#### [RECORDS PROVIDED]
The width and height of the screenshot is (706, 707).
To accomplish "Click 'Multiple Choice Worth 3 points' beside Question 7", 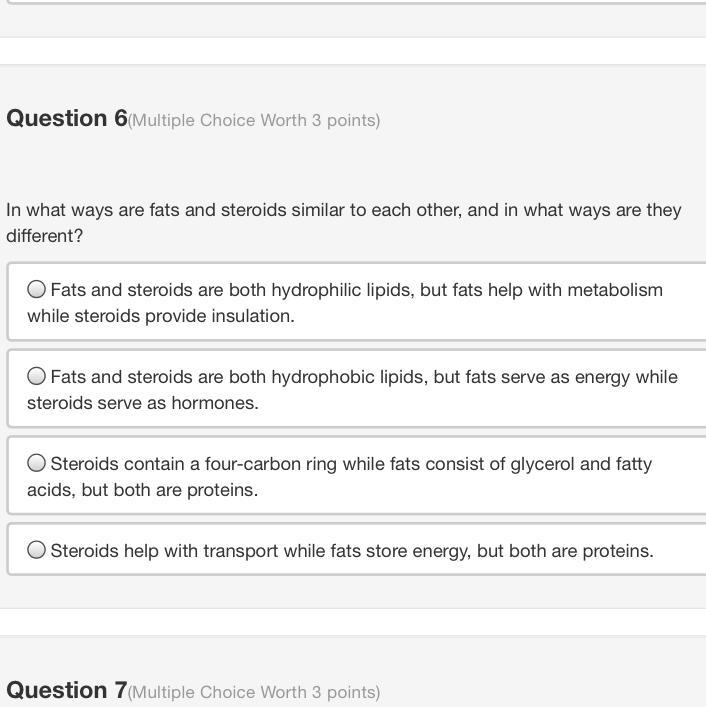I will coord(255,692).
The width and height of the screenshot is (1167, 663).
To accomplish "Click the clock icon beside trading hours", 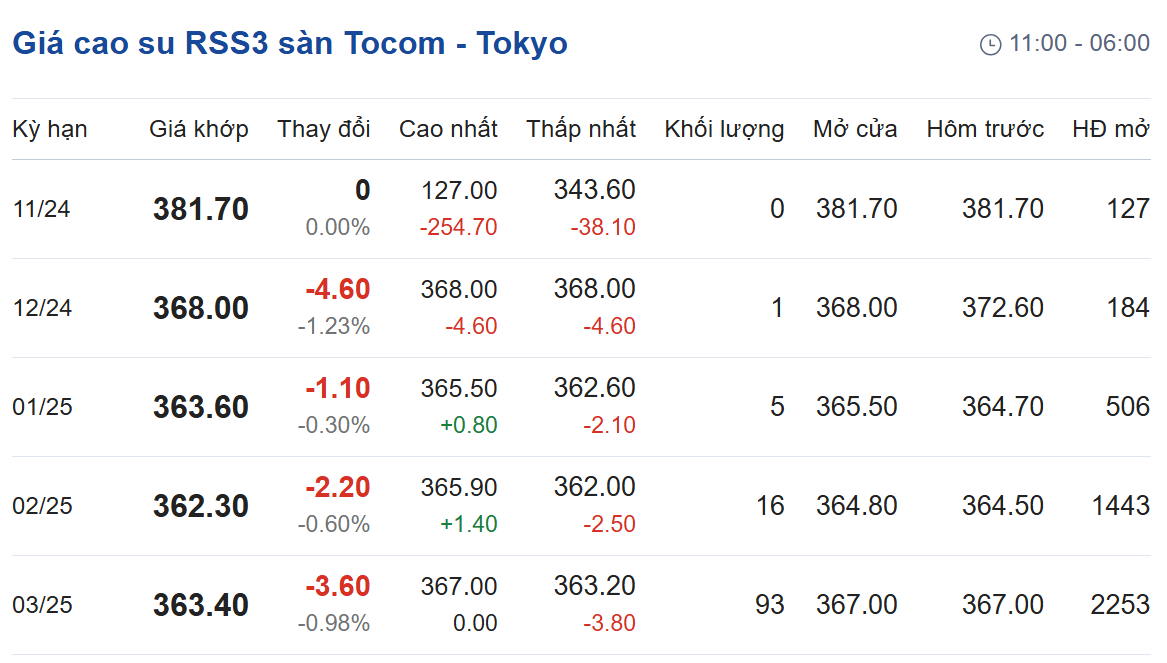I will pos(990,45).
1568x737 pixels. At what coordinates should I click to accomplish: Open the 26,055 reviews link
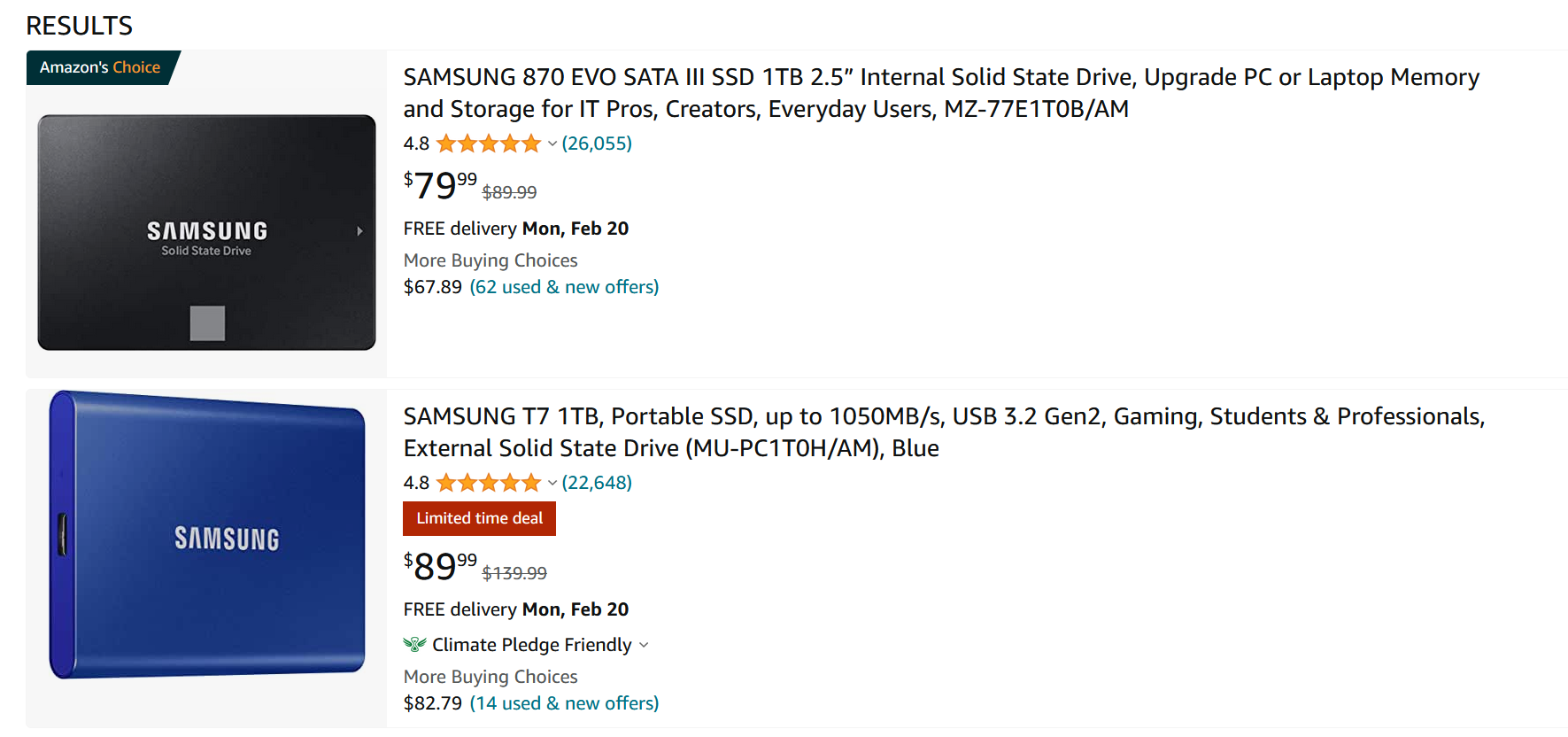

#### [EXERCISE INSTRUCTIONS]
Each line in the material above that mentions the word "height" must be copied.

#### [ANSWER SECTION]
The width and height of the screenshot is (706, 707).
The width and height of the screenshot is (1167, 663).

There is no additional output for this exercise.